--- Material supplied Enclosed Below ---

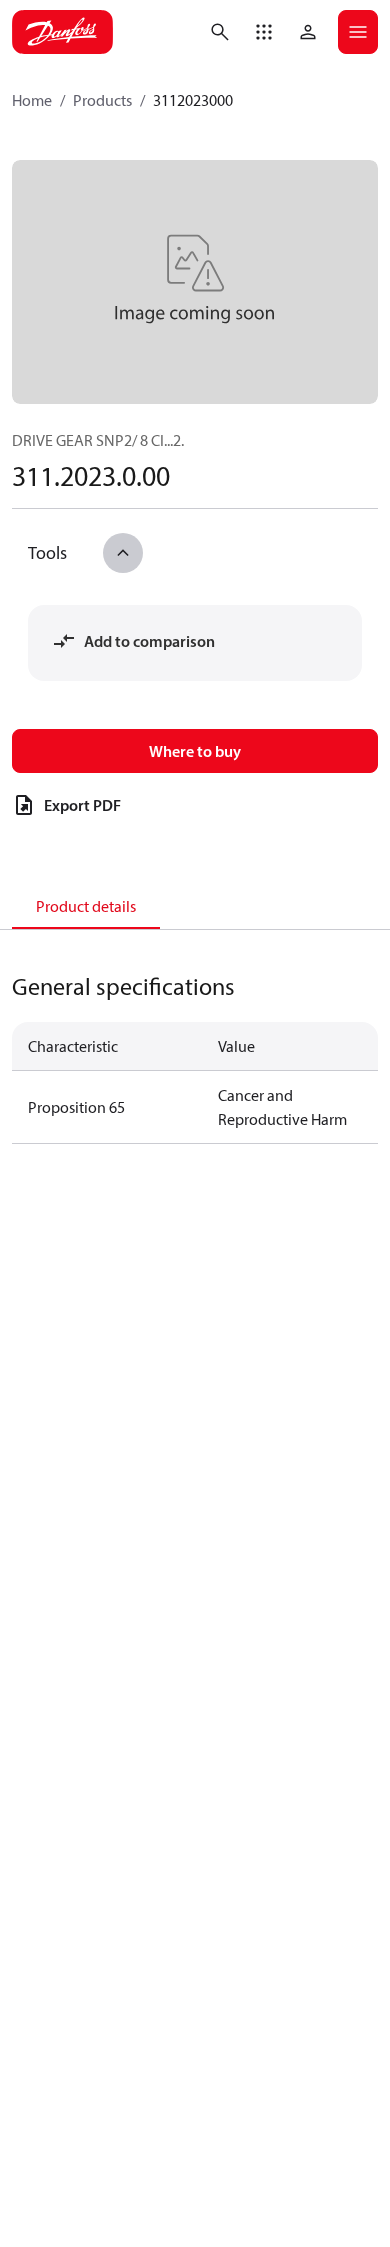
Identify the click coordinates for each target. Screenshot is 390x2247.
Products (102, 100)
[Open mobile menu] (358, 32)
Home (32, 100)
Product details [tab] (86, 906)
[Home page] (62, 32)
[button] (264, 32)
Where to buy (195, 751)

--- End of Enclosed Material supplied ---

*Your instructions*. Starting at the line that contains "[Open mobile menu] (358, 32)", write out every line through the last one in the data above, exactly as it stands.

*Output of the exercise*.
[Open mobile menu] (358, 32)
Home (32, 100)
Product details [tab] (86, 906)
[Home page] (62, 32)
[button] (264, 32)
Where to buy (195, 751)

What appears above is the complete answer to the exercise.